DEFAULT_FONT_SIZE_IN_MULTILINE = 12


class TextAlignment(IntEnum):
    """Defines the alignment options for text within a form field's appearance stream."""

    LEFT = 0
    CENTER = 1
    RIGHT = 2


class TextStreamAppearance(DecodedStreamObject):
    """
    A class representing the appearance stream for a text-based form field.

    This class generates the content stream (the `ap_stream_data`) that dictates
    how text is rendered within a form field's bounding box. It handles properties
    like font, font size, color, multiline text, and text selection highlighting.
    """

    def _scale_text(
        self,
        font_descriptor: FontDescriptor,
        font_size: float,
        field_width: float,
        field_height: float,
        text: str,
        is_multiline: bool,
        min_font_size: float = 4.0,       # Minimum font size to attempt
        font_size_step: float = 0.2       # How much to decrease font size by each step
    ) -> tuple[list[tuple[float, str]], float]:
        """
        Takes a piece of text and scales it to field_width or field_height, given font_name
        and font_size.
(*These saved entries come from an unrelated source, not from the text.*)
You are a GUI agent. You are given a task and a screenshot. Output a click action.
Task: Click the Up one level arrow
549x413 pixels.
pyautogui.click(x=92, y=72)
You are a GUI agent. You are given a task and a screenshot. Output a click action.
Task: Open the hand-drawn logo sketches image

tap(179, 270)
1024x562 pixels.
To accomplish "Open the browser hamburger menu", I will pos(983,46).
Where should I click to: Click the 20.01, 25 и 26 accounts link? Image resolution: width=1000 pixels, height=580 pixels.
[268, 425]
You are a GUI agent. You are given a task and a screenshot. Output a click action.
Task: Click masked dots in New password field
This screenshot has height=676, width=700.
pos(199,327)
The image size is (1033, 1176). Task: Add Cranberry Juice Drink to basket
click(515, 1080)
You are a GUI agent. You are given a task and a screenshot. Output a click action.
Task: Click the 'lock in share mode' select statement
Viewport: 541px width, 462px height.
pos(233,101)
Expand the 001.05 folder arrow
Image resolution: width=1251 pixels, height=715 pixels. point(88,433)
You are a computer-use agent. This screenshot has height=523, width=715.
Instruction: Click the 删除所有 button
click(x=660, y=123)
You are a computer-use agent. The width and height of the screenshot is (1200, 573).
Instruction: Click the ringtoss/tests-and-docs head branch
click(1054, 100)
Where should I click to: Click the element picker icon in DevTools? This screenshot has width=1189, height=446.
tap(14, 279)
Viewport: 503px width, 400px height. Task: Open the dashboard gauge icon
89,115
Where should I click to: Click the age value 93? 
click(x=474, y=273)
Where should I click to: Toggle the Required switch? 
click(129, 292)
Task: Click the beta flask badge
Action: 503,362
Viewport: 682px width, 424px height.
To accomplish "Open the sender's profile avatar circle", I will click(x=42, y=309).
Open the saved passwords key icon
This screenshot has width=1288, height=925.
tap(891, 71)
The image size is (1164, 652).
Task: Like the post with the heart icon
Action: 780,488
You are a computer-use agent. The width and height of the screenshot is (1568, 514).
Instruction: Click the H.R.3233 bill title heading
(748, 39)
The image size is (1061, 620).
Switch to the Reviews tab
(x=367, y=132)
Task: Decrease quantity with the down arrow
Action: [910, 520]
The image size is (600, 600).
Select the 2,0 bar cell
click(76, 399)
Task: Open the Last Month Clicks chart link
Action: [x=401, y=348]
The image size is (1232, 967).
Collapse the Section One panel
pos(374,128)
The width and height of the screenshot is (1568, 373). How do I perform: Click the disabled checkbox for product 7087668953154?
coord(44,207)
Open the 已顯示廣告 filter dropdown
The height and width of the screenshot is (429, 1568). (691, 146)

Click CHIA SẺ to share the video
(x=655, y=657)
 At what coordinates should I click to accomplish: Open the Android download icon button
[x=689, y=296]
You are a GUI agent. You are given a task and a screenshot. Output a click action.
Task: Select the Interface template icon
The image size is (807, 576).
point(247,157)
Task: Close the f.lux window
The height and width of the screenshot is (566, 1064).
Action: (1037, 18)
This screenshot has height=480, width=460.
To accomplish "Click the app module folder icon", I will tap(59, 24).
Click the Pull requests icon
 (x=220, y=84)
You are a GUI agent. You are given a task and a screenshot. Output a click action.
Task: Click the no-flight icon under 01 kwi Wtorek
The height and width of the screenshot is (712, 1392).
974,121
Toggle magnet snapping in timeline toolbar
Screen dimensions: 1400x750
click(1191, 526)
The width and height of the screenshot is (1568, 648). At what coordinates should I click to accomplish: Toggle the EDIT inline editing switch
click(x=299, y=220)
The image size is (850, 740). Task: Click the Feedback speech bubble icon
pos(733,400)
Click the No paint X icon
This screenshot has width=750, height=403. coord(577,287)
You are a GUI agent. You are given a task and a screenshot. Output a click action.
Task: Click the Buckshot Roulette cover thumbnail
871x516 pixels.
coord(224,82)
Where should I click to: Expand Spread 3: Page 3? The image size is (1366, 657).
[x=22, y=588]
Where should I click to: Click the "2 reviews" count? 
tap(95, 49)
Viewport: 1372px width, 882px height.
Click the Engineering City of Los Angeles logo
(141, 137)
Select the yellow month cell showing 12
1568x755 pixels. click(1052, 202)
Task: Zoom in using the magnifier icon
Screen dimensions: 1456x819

For multiline fields, adds newlines to wrap the text.

        Args:
            font_descriptor: A FontDescriptor for the font to be used.
            font_size: The font size in points.
            field_width: The width of the field in which to fit the text.
            field_height: The height of the field in which to fit the text.
            text: The text to fit with the field.
            is_multiline: Whether to scale and wrap the text, or only to scale.
            min_font_size: The minimum font size at which to scale the text.
            font_size_step: The amount by which to decrement font size per step while scaling.

        Returns:
            The text in the form of list of tuples, each tuple containing the length of a line
            and its contents, and the font_size for these lines and lengths.
        """
        # Single line:
        if not is_multiline:
            test_width = font_descriptor.text_width(text) * font_size / 1000
            if test_width > field_width or font_size > field_height:
                new_font_size = font_size - font_size_step
                if new_font_size >= min_font_size:
                    # Text overflows height; Retry with smaller font size.
                    return self._scale_text(
                        font_descriptor,
                        round(new_font_size, 1),
                        field_width,
                        field_height,
                        text,
                        is_multiline,
                        min_font_size,
                        font_size_step
                    )
            return [(test_width, text)], font_size
        # Multiline:
        orig_text = text
        paragraphs = text.replace("\n", "\r").split("\r")
        wrapped_lines = []
        current_line_words: list[str] = []
        current_line_width: float = 0
        space_width = font_descriptor.text_width(" ") * font_size / 1000
        for paragraph in paragraphs:
            if not paragraph.strip():
                wrapped_lines.append((0.0, ""))
                continue
            words = paragraph.split(" ")
            for i, word in enumerate(words):
                word_width = font_descriptor.text_width(word) * font_size / 1000
                test_width = current_line_width + word_width + (space_width if i else 0)
                if test_width > field_width and current_line_words:
                    wrapped_lines.append((current_line_width, " ".join(current_line_words)))
                    current_line_words = [word]
                    current_line_width = word_width
                elif not current_line_words and word_width > field_width:
                    wrapped_lines.append((word_width, word))
                    current_line_words = []
                    current_line_width = 0
                else:
                    if current_line_words:
                        current_line_width += space_width
                    current_line_words.append(word)
                    current_line_width += word_width
            if current_line_words:
                wrapped_lines.append((current_line_width, " ".join(current_line_words)))
                current_line_words = []
                current_line_width = 0
        # Estimate total height.
        # Assumes line spacing of 1.4
        estimated_total_height = font_size + (len(wrapped_lines) - 1) * 1.4 * font_size
        if estimated_total_height > field_height:
            # Text overflows height; Retry with smaller font size.
            new_font_size = font_size - font_size_step
            if new_font_size >= min_font_size:
                return self._scale_text(
                    font_descriptor,
                    round(new_font_size, 1),
                    field_width,
                    field_height,
                    orig_text,
                    is_multiline,
                    min_font_size,
                    font_size_step
                )
        return wrapped_lines, font_size

    def _generate_appearance_stream_data(
        self,
        text: str = "",
        selection: Optional[list[str]] = None,
        rectangle: Union[RectangleObject, tuple[float, float, float, float]] = (0.0, 0.0, 0.0, 0.0),
        font_descriptor: Optional[FontDescriptor] = None,
        font_glyph_byte_map: Optional[dict[str, bytes]] = None,
        font_name: str = "/Helv",
        font_size: float = 0.0,
        font_color: str = "0 g",
        is_multiline: bool = False,
        alignment: TextAlignment = TextAlignment.LEFT,
        is_comb: bool = False,
        max_length: Optional[int] = None
    ) -> bytes:
        """
        Generates the raw bytes of the PDF appearance stream for a text field.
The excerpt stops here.